→ Given text
How do you solve a problem like the rise of white supremacist ideology?
This is a big question and requires an even bigger answer. Considering that Australia’s still doing the shadow work on how one of our own could carry out one of the worst terrorist attacks in living memory in the name of the ideology, these are answers that we need to hash out.
The reality is that the Christchurch shooter didn’t live in a vacuum. To paraphrase Anti-Fascist researcher Tom Tanuki, there exists a fertile network of culture, or if you will, various stop-off points on the road to radicalisation for young, white Australians. One of those points is a swelling subsect within the Australian heavy music scene.
White supremacy bands are a thing in Australia. One particular band, now wrinkled, soggy relics from the ’90s, stalwarts of the National Socialist Black Metal (NSBM) scene, just dropped their latest acoustic EP. A Tasmanian start-up band is selling Nazi merch (and a knife) with their album bundle. Another local group posted swastikas to their Facebook page and Destroyer666 were so problematic, their Australian tour was cancelled.
Some of these bands will perform at the multiple annual white power music festivals that have taken place in Australia for more than a decade.
And it would seem that despite our best efforts to do nothing about the situation, it’s only getting worse. While it’s a fringe movement, of a subsection of a subculture no less, recent history has shown us that all it takes is one follower.emboldened in their views, to take things too far and human history is changed forever.
It’s highly doubtful there are White Power recording studios in Australia. We haven’t come across any White Supremacist touring agencies. Perhaps you use the same recording studio as one – and the same engineer. Indeed, some of those short-short wearing Nazis caught shouting into the Grampian void recently have stood next to you at a show. What this tells us is that NSBM bands can’t survive without the traditional music community and as such, its within our power to stop it.
To add some academic muscle to the discussion, Blunt Magazine spoke with Ash Barnes and Ben Hillier from the University of Tasmania who recently published their research ‘Wolf In Sheep’s Clothing: Extreme Right-Wing Ideologies in Australian Black Metal’ in the International Association for the Study of Popular Music Journal.
What made you focus on the rise of the far-right in the Australian heavy music scene?
Ben: My PhD is on Australian metal and a part of that PhD is looking at unique Australian sounds, but also what the Australian identity is. And pretty quickly, when you’re looking at Australian metal, you brush up against bands that have a very, very narrow view of what it means to be Australian. You run into bands like Spear of Longinus and Destroyer 666. These bands that use these symbols and they put these lyrics together, they know what they’re doing.
We originally wanted to look at fascism and anti-fascism in Australian metal and Australian punk. We found a lot of fascist Australian metal bands and not very many anti-fascist ones.
Ash: For my current research, I look at this thing called techniques of neutralisation, which is about how people, when they get called out for something, respond to dealing with responsibility and blame.

→ Record list
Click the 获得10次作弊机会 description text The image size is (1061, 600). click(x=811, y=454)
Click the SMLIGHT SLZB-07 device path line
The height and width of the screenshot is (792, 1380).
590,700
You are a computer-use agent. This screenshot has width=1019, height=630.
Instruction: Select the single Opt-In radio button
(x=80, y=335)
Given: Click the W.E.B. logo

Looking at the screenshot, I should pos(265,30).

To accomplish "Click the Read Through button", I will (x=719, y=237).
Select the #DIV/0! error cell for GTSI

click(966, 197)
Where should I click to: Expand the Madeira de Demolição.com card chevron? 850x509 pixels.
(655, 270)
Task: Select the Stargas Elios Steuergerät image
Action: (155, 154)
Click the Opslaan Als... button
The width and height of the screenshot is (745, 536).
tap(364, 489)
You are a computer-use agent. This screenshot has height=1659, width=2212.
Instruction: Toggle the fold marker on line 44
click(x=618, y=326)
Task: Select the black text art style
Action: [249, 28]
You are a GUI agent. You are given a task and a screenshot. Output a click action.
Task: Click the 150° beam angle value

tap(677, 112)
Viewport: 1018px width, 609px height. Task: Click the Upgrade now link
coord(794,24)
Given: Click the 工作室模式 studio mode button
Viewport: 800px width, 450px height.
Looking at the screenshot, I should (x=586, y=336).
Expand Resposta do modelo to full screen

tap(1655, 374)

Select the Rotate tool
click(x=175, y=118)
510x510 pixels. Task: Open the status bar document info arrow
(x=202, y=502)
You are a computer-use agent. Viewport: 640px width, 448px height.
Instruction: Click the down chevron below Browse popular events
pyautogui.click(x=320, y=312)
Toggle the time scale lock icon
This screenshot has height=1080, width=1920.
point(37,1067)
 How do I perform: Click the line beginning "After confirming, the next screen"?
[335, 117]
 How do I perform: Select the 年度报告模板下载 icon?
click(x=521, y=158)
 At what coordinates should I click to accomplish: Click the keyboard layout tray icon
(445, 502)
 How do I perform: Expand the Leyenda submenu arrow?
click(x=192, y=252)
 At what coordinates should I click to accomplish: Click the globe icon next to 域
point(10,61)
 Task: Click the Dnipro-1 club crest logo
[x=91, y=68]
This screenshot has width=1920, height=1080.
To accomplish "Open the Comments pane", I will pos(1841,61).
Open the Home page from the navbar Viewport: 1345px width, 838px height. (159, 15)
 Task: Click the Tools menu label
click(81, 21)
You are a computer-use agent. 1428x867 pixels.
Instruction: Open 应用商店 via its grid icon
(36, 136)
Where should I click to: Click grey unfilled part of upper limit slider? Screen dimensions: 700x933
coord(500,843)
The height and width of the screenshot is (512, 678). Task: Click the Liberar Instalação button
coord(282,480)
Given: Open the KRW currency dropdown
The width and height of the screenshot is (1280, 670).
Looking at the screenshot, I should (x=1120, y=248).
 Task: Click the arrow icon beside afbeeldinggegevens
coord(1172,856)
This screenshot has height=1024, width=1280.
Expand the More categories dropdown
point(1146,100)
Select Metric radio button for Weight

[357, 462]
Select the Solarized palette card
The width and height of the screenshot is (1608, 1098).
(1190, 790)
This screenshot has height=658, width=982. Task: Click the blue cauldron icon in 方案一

→ Written exercise 1
In the article on white supremacy in Australian heavy music, which band had its Australian tour cancelled?
→ Written exercise 2
Extend the article on white supremacy in Australian heavy music, picking up right after its final sentence.
The entries stand apart from the article and have no connection to it.

→ Answer 1
Destroyer666

→ Answer 2
We were looking at our two separate interests and we started to realise the way that people respond to being told that they’re a Nazi band has very similar stuff. Like, “Oh no, that’s just our persona.” Or “that’s just a part of the act that we do.” Instead of engaging with what they’re actually doing, what they’re saying and how they use dog whistles to have people interested in their things.
Ben: We ended up pulling apart the way their rhetoric works and looking at the reasons why people defend these bands or mitigate their problematic nature, so that they can hold onto a piece of music that they enjoy.
What threat does this pose in the music community?
Ash: In America they have a thing called the Poverty Law Center, which has their map of extremist groups. And on there they have some bands that have problematic views, all the way to being deemed as a threat and terrorist group. There’s a really huge gradient when we’re talking about far-right and conservative bands, but it’s also across genres as well. It’s not just black metal doing this.
Ben: For me, it’s a matter of normalisation. You look at things like the New Zealand mosque shooting. A random Australian dude flew to New Zealand, killed 50 people, injured nearly as many. Those kinds of things become more common when this rhetoric is normalised and people getting away with it emboldens other people to step forward and go, “Yeah. Okay. I’ll be a part of this.”
Frankly, as far as I’m concerned, they’re a danger to our local community, the bands that are active like this, have influence and are people that operate in our community. To have our community be a safe place for everybody, it needs to be dealt with somehow.
“These bands that use these symbols and they put these lyrics together, they know what they’re doing.”
Something that you mentioned before is that you noticed an uptick since 2016…
Ben: A lot of the bands that do this stuff have been around for a while. I think part of it is the diffusion that the internet has caused. In the old days for a hate group you’d have a recruiter; someone that would funnel you through the different stages. Now that everything’s online and it’s atomised, they can wind you up and just let you go. No one recruited you and no one is your point of contact.
It’s kind of this nebulous community. Therefore when you go off and commit a hate crime, we didn’t tell you to do that. We may have written five albums talking about how cool that would be if you did that, but we didn’t make you do that.
Take Waldkampf. I think they bill themselves as naturalist black metal things. On the surface they’re a group of guys that go and do tough workouts in the forest to black metal. Slightly below the surface they’re a gang of Neo-Nazis. There’s black sun [symbols]. There’s swastikas. They’re not prominent by any means, but it seems like a lot of people are getting involved with them and getting involved to the level of, “It’s fine. It’s just guys working out to black metal in the forest, nothing to worry about, dude.”
Why should the general metal fan care about this? They just want to bang their head because they work hard. They just want to get home and unplug and not care.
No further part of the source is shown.